__Exercise tasks__:
1. In the acknowledgments, duplicate the passage starting at "I am grateful for the" and ending at "and Claudia Ballard.".
2. According to the acknowledgments, in what year did the writer hold the post of Writer in Residence at the Eccles Centre?
3. For each statement, answer yes or no according to the acknowledgments, and quote the words that decide it. (a) The agent read the manuscript while holding her baby. (b) The writer says the book could have been written without the Eccles Centre's help. (c) Claudia Ballard is among the people thanked from WME.

I am grateful for the energy and passion of my agent, Cathryn Summerhayes, who, typical of her dedication, read this manuscript with her baby Ernest in one arm and Ernest on the page in the other hand. I am grateful for her consistent support since our first meeting, with many a daiquiri along the way. I would also like to thank from WME: Annemarie Blumenhagen, Becky Thomas, and Claudia Ballard.

My thanks as well to Tara Singh for her work on early drafts, and Patrick Nolan and Emily Baker at Viking for their passion for
Mrs. H
.

I have been very fortunate to receive funding that has greatly contributed to the research stage of writing
Mrs. Hemingway
. I would like to offer my hearty gratitude to the Eccles Centre at the British Library for its support during my tenure as its Writer in Residence in 2012. I would not have been able to write this book without the Centre's help. In particular Philip Davies for being so kind and generous, and Matthew Shaw and Carole Holden for providing a compass around the archives of the British Library.

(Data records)
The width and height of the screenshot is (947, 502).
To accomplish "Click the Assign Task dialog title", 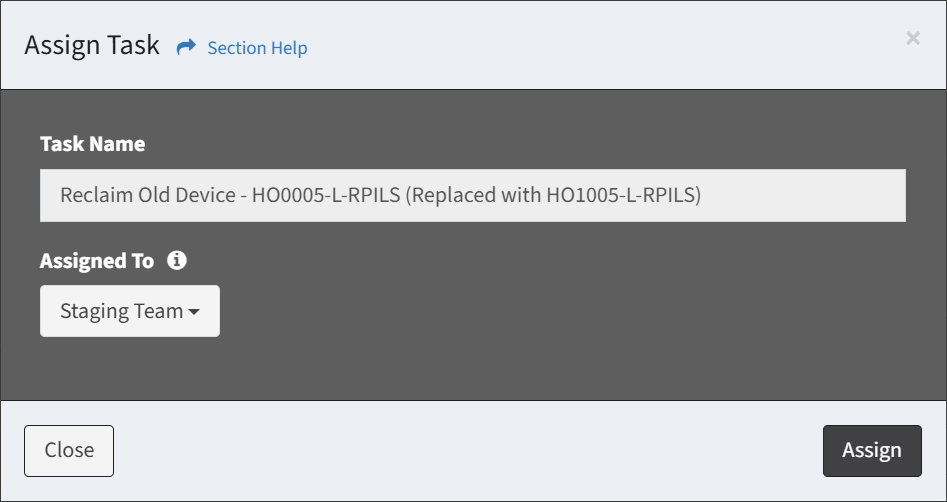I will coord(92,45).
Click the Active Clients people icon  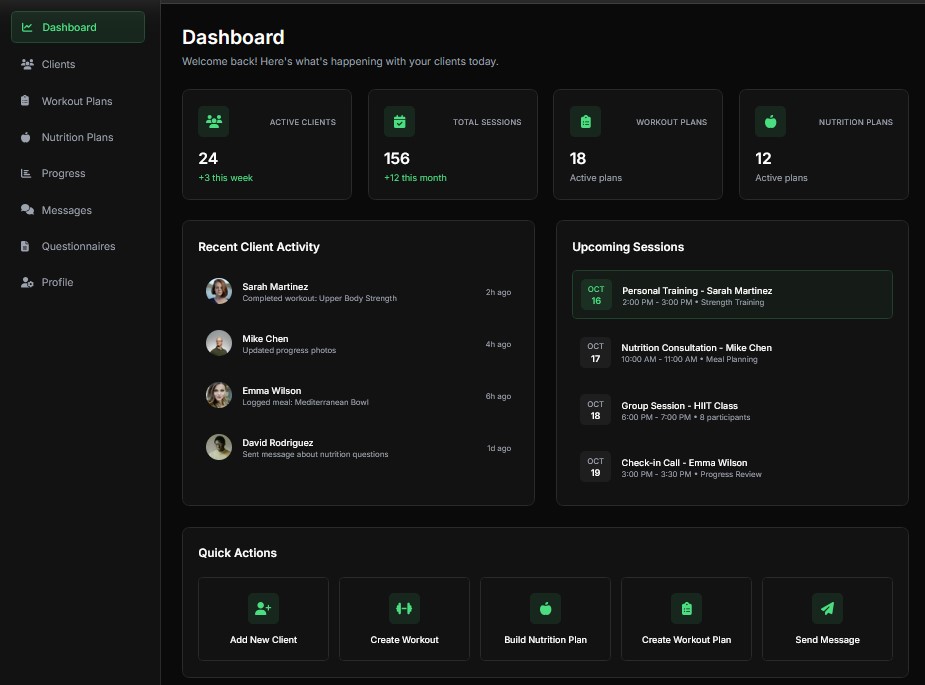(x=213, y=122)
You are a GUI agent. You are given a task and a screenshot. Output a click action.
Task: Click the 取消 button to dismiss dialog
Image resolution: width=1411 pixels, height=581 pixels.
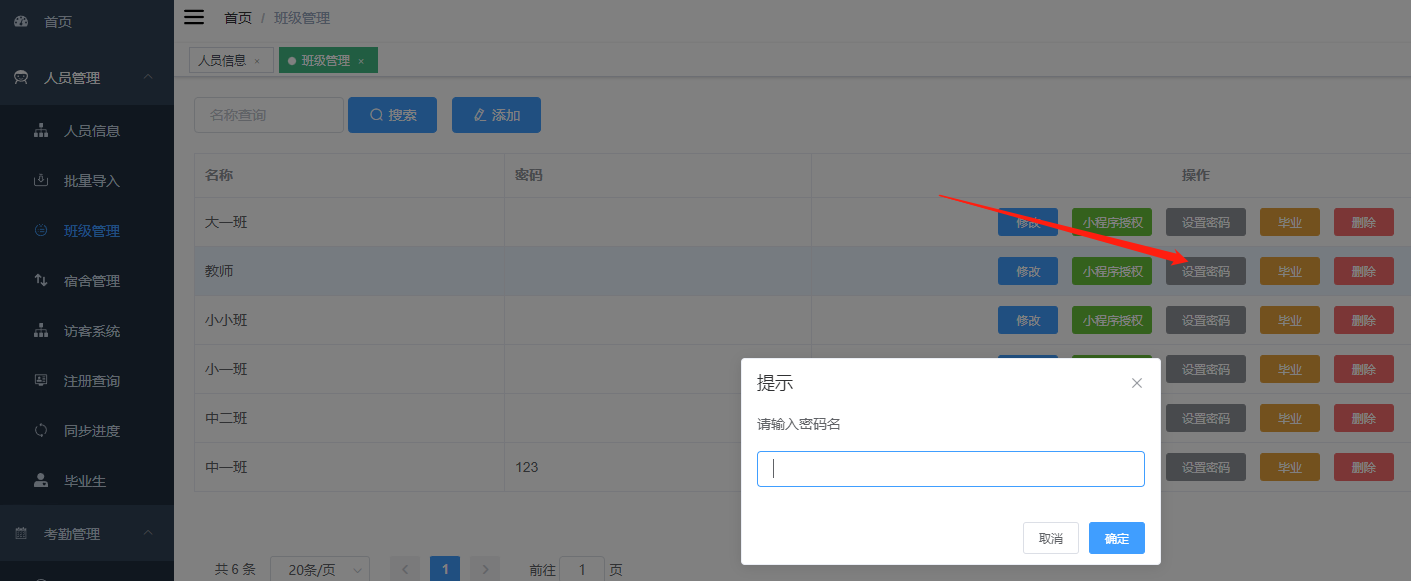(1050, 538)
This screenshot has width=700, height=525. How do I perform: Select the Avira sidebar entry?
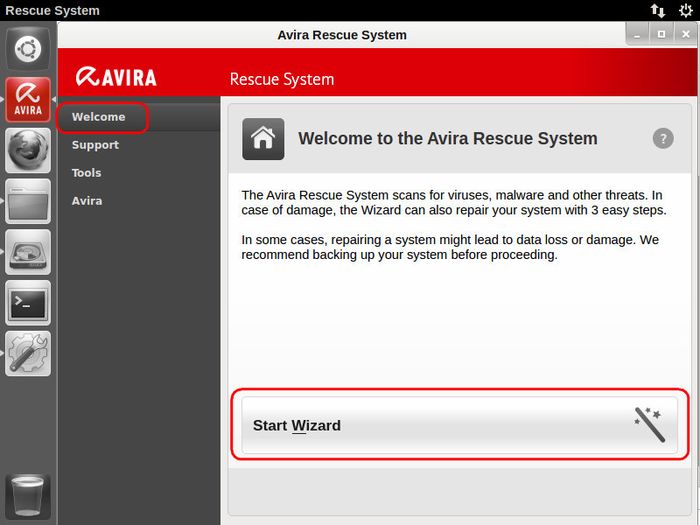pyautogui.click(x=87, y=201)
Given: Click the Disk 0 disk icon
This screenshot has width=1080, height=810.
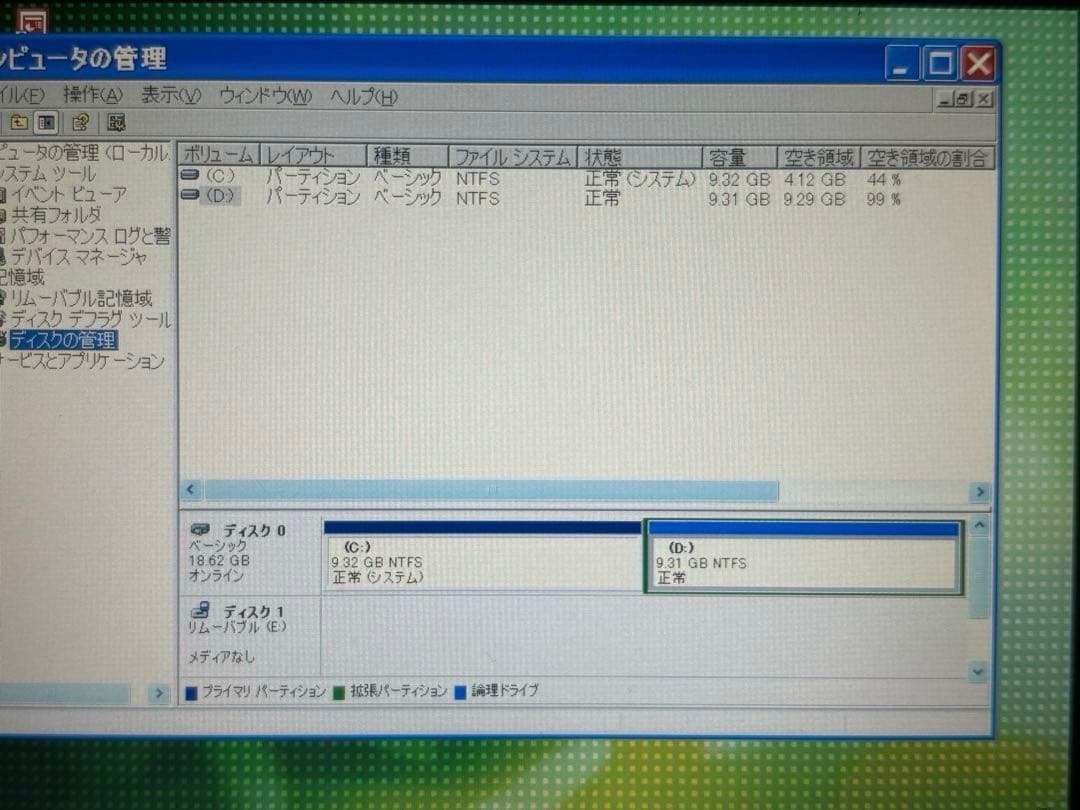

__Answers in order__:
1.
I am grateful for the energy and passion of my agent, Cathryn Summerhayes, who, typical of her dedication, read this manuscript with her baby Ernest in one arm and Ernest on the page in the other hand. I am grateful for her consistent support since our first meeting, with many a daiquiri along the way. I would also like to thank from WME: Annemarie Blumenhagen, Becky Thomas, and Claudia Ballard.

2. 2012

3.
(a) Yes: "read this manuscript with her baby Ernest in one arm"
(b) No: "I would not have been able to write this book without the Centre's help."
(c) Yes: "I would also like to thank from WME: Annemarie Blumenhagen, Becky Thomas, and Claudia Ballard."